Other measures to relive pain are transcutenous electrical nerve stimulator (TENS) and acupuncture as they stimulate release of endorphins from body which acts as a pain relieving substances. In case of TENS, electrode pads are placed over painful site and mild current is passed through electrodes(Davi2000 ).Acupuncture is a Chinese technique, where small fine needles are placed at specified points on the body and mild tolerable current is passed from that needle(Vickers 1999 ).TENS and acupuncture both acts by releasing endorphins from the body. Endorphins are considered endogenous opiates help in reducing intensity of pain. Exercise is also believed to help in pain control also by releasing   endorphin. Ketorolac patch applied directly to painful site has also been tried to relieve pain.(Holdcraft 2003 )Ice packs applied on painful part of body also acts as a pain reliever.(Dougherty 2004 )

Mr. Evans was discharged home five days after surgery after meeting discharge criteria. He was advised not to drink while taking pain killers and contact doctor if feeling any of the following like pain increasing in intensity, temperature rising above 101 degree, swelling of knee increasing and not relieved by rest or elevation, noticing any bleeding, pain in calf or any injury to knee.

Mr.

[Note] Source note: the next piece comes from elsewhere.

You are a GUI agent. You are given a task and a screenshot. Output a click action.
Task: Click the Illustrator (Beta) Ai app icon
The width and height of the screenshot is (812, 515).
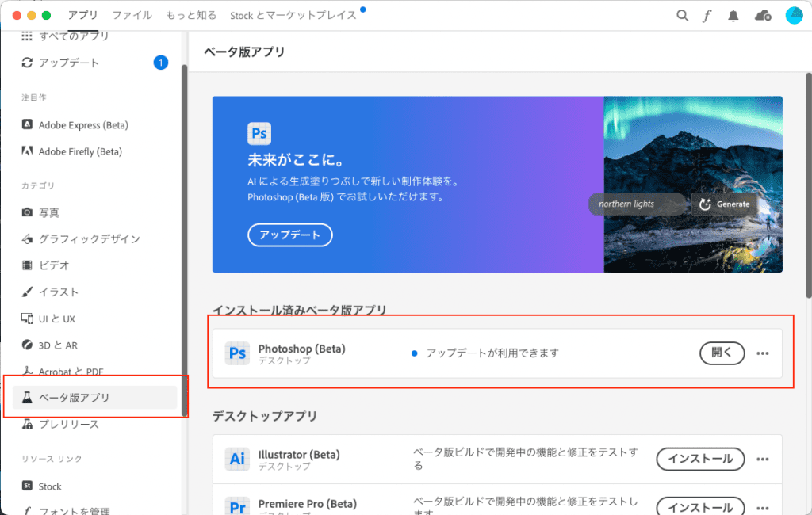point(237,459)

Evans was managed with the combination of epidural anaesthetic technique, patient controlled analgesia and oral NSAID medications. Team work with multidisciplinary approach brought satisfactory pain control to Mr. Evans as indicated by Visual analogue scale. Effective postoperative pain management helped him getting discharged on time with out complications. Approach to pain can be variable from patient to patient as physiological condition of human body differs from one to another. Medicinal science has progressed  from the days of guillotine done without pain to the days of distinct concepts of  pain management where pain management is not just limited to perioperative region but expanding it’s horizons to cover pain management in Intensive care unit and emergency medicine also.